La Sicilia, terra di vulcani, antiche civiltà, borghi di montagna, castelli, vasti agrumeti, vigneti, uliveti e distese di grano, è sempre stata una regione ricca in diverse culture, tradizioni culinarie e variegate realtà eno-gastronomiche. Un’incredibile unicità resa possibile dal suo passato, la sua storia e la sua posizione strategica nel Mar Mediterraneo. L’isola si è sempre prestata ad essere una meta ambita di conquista ed è stata parte integrante di alcune delle più grandi civiltà mai esistite.
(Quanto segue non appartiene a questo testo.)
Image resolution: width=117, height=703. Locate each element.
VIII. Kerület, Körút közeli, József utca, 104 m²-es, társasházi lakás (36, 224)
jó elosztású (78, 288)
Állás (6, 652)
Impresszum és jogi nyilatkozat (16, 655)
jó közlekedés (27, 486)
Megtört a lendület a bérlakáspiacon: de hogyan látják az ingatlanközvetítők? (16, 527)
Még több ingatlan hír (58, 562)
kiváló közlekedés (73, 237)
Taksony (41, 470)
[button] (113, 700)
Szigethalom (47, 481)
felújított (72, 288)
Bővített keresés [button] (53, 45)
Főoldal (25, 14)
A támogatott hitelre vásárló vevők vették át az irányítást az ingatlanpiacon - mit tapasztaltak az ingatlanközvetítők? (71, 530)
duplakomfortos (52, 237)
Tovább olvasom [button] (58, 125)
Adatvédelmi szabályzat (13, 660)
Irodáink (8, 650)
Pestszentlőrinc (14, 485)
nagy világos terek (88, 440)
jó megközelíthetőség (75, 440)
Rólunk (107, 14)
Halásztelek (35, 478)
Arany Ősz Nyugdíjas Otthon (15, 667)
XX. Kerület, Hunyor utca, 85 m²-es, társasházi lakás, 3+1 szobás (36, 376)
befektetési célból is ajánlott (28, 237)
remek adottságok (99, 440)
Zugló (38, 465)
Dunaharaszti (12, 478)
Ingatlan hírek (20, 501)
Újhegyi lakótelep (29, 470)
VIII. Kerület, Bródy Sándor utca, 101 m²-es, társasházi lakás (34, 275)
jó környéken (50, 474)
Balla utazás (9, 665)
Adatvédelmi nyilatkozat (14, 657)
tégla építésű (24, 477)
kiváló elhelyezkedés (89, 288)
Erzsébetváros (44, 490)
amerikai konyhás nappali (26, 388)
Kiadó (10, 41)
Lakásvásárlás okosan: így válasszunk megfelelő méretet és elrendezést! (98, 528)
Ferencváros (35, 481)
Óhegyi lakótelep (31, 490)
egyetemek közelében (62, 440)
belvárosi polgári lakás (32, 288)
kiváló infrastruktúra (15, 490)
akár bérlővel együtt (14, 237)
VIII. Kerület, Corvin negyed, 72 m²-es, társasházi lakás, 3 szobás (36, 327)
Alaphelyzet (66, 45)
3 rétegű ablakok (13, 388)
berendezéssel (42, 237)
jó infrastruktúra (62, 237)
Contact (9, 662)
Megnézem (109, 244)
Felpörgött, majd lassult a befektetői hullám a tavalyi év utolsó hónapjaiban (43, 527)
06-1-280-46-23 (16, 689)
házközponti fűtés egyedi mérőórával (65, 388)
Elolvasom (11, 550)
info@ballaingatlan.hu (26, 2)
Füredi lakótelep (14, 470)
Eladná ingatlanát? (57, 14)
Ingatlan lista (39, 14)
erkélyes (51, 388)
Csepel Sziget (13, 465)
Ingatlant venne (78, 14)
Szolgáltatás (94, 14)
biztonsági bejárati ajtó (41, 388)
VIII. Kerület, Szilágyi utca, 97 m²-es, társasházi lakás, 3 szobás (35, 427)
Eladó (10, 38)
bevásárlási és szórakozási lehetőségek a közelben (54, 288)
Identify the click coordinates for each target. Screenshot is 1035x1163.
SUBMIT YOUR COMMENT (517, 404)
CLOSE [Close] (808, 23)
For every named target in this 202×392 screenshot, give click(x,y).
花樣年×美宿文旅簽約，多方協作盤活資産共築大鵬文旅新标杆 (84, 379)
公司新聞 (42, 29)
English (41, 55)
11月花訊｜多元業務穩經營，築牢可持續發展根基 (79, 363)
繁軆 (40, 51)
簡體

Poco citata è ad esempio l’influenza ebraica per la preparazione delle frattaglie e delle verdure locali. Molto presente fu anche il contributo magrebino-berbero dovuto agli stretti rapporti presenti nel Canale di Sicilia, dove il cous cous preparato rigorosamente a mano, tra Pantelleria, San Vito Lo Capo, Mazara del Vallo e Trapani, fu considerato una particolarità dell’isola molto prima che diventasse di moda quello precotto che oggi giorno viene consumato in tutta l’Italia. Durante il Regno delle Due Sicilie, Napoli con la sua illustre tradizione culinaria diede un grandissimo apporto al melting pot, costruendo un rapporto particolare con Palermo. Tanti, poi, sono gli aspetti in comune con la cucina tradizionale genovese, come ad esempio il pesto trapanese o le panelle palermitane simili alla farinata. Similitudini dovute a situazioni storiche e geografiche che hanno condizionato gli scambi commerciali all’interno del Mar Mediterraneo, non a caso definito sin dai tempi dei romani “Mare Nostrum”.
D’altra parte già dall’antica Roma un prodotto di provenienza siciliana come il grano duro costituiva un alimento fondamentale per buona parte della penisola Italica. La Sicilia fu infatti il granaio d’Italia e il primo grande laboratorio della pasta, dove si sperimentavano nuove ricette e forme. A Genova nei secoli successivi sorgevano i primi grandi pastifici che proprio dalla Sicilia importavano grano e maestranze specializzate, dove in questa condizione di scambio anche i saperi gastronomici entrarono virtuosamente in un circuito fruttuoso per entrambe le terre.

Un grande ruolo in tutto questo lo ha avuto anche la fertilità del suolo, capace di consentire la localizzazione della coltivazione di molte piante. Così dai greci la Sicilia ha preso la vite e l’arte del vino, la coltivazione dell’ulivo e dell’orzo. Successivamente, anche grazie agli arabi in Sicilia, è stata possibile la coltivazione degli agrumi, in particolare arance, limoni, mandarini, oltre che la coltivazione di zucchero, riso, anice, cannella, zafferano e pistacchio, la cui coltivazione, cominciata nelle terre di Agrigento e Caltanissetta, è arrivata a Bronte in epoca relativamente recente.
È invece attorno al XVII secolo che l’arancia rossa entra nel panorama delle varietà conosciute, come risultato del combinarsi di particolarissime condizioni climatiche e di suolo supportate dalle competenze dei contadini isolani sviluppate nel corso dei secoli.
I siciliani hanno assorbito e fatto tesoro di tutte le ricchezze ricevute dai popoli con i quali sono venuti a contatto: stili di vita, arte, cultura e, soprattutto, tradizioni gastronomiche, definendo una cucina che si basa largamente su materie prime locali, fantasiosa negli abbinamenti e sapori, ma rimanendo comunque raffinata.